Starting at the line that contains "This screenshot has", transcribe each line through the end of the material below, exactly and nothing else, leaving out the pictures.

━━━━━ PROVIDED INFORMATION ━━━━━

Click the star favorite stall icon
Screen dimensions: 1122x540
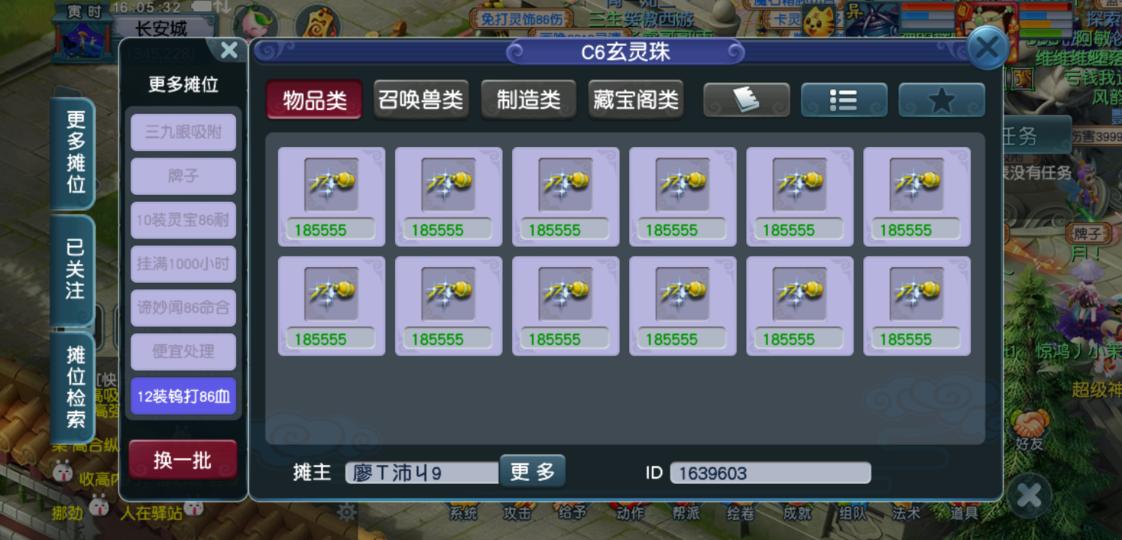pyautogui.click(x=942, y=99)
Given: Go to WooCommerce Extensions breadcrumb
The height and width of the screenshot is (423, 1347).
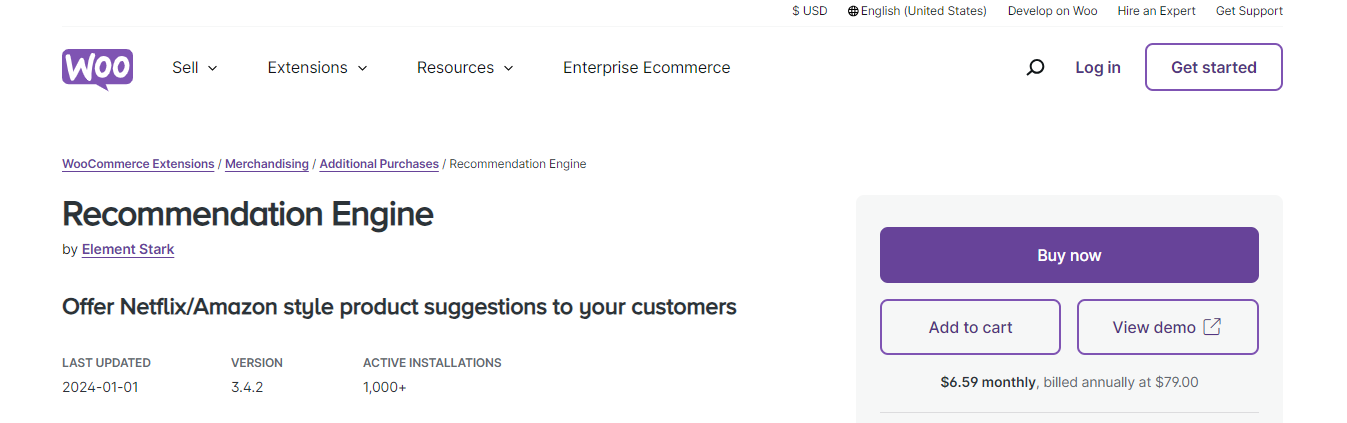Looking at the screenshot, I should tap(138, 164).
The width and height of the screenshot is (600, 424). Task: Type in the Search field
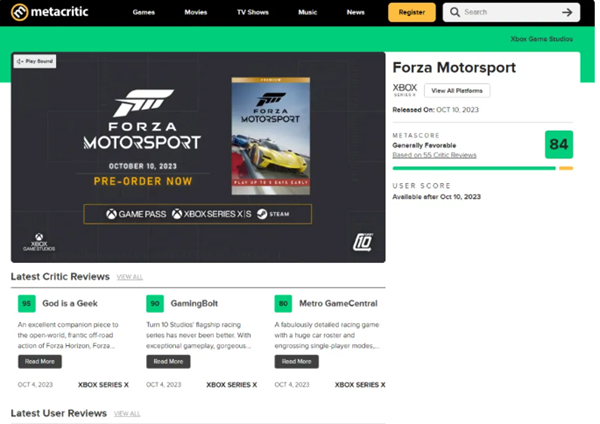(x=510, y=13)
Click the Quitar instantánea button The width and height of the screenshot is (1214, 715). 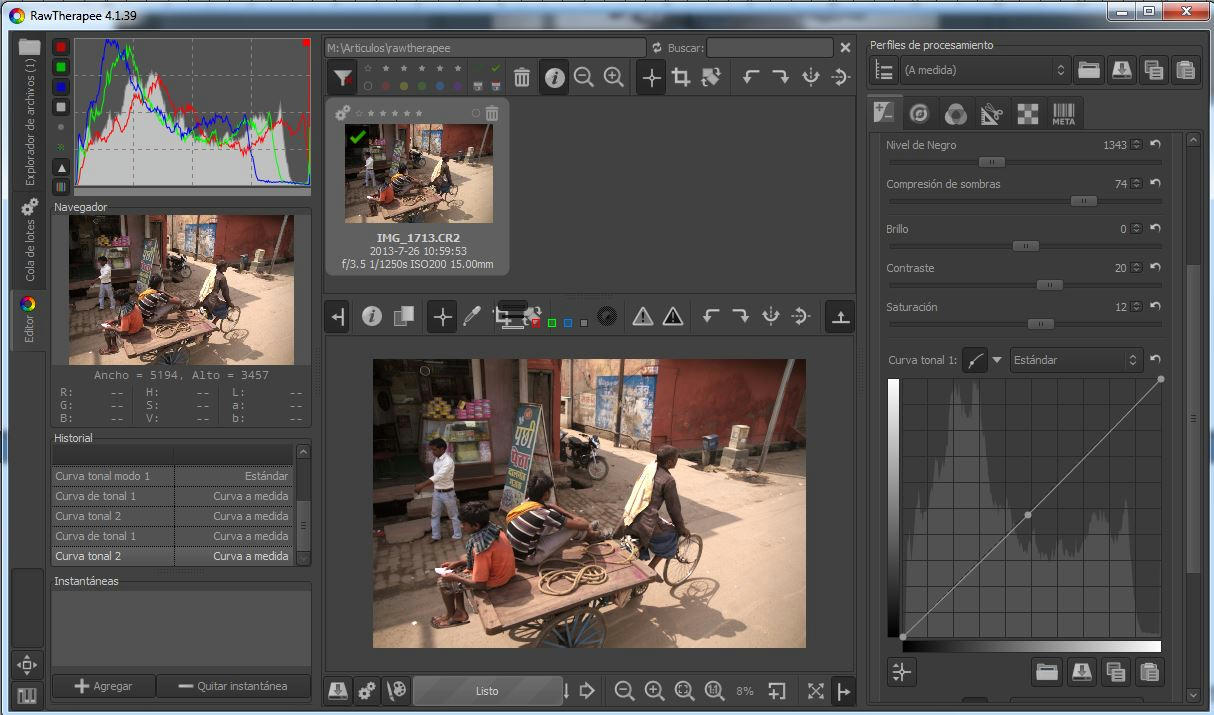235,686
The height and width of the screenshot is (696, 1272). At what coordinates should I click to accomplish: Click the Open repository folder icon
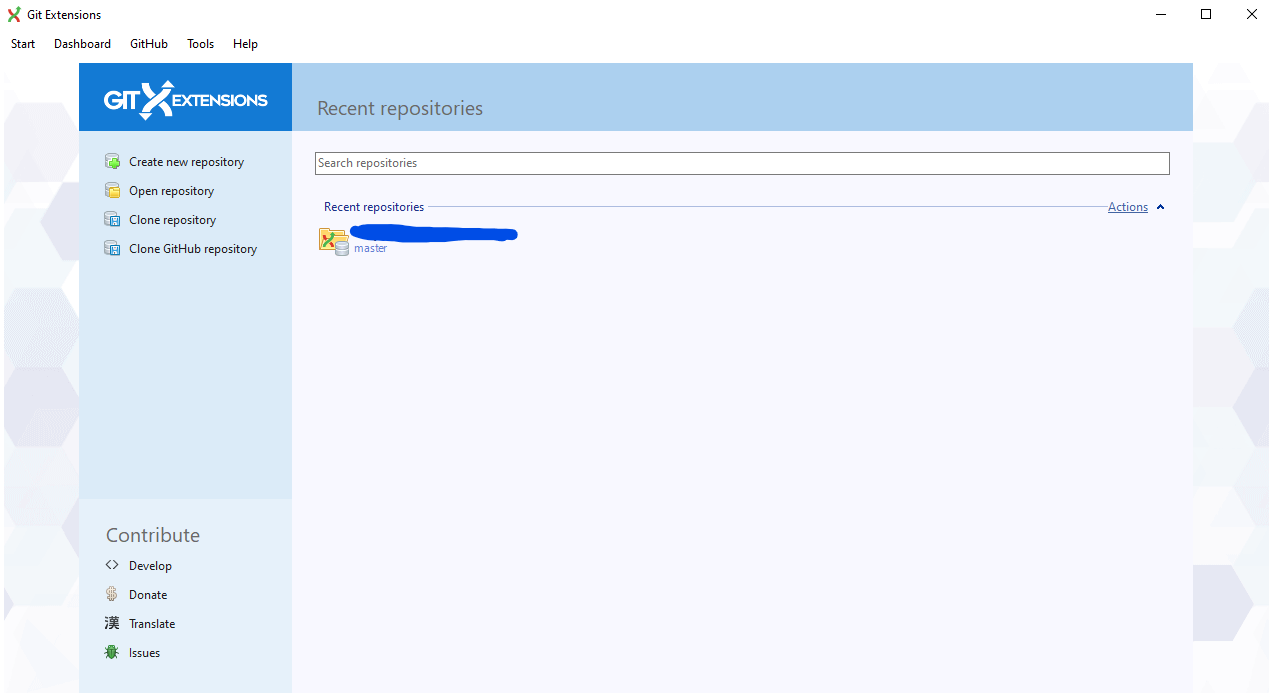pos(112,190)
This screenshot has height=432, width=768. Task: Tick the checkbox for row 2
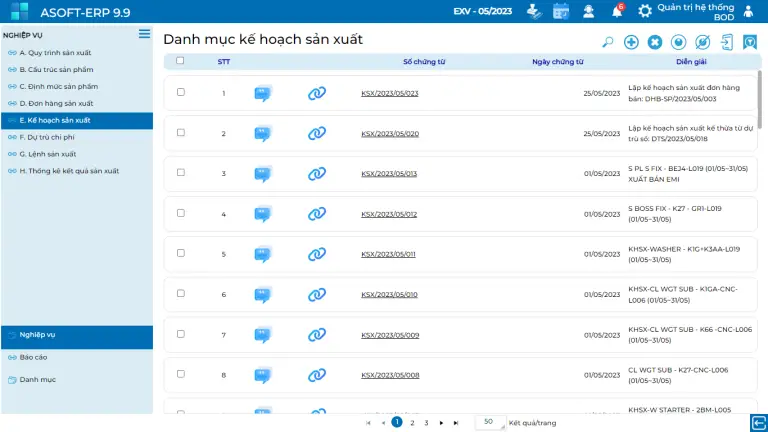(181, 132)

━━━━━

→ SOLUTION TO THE PROBLEM:
This screenshot has height=432, width=768. Task: Tick the checkbox for row 2
(181, 132)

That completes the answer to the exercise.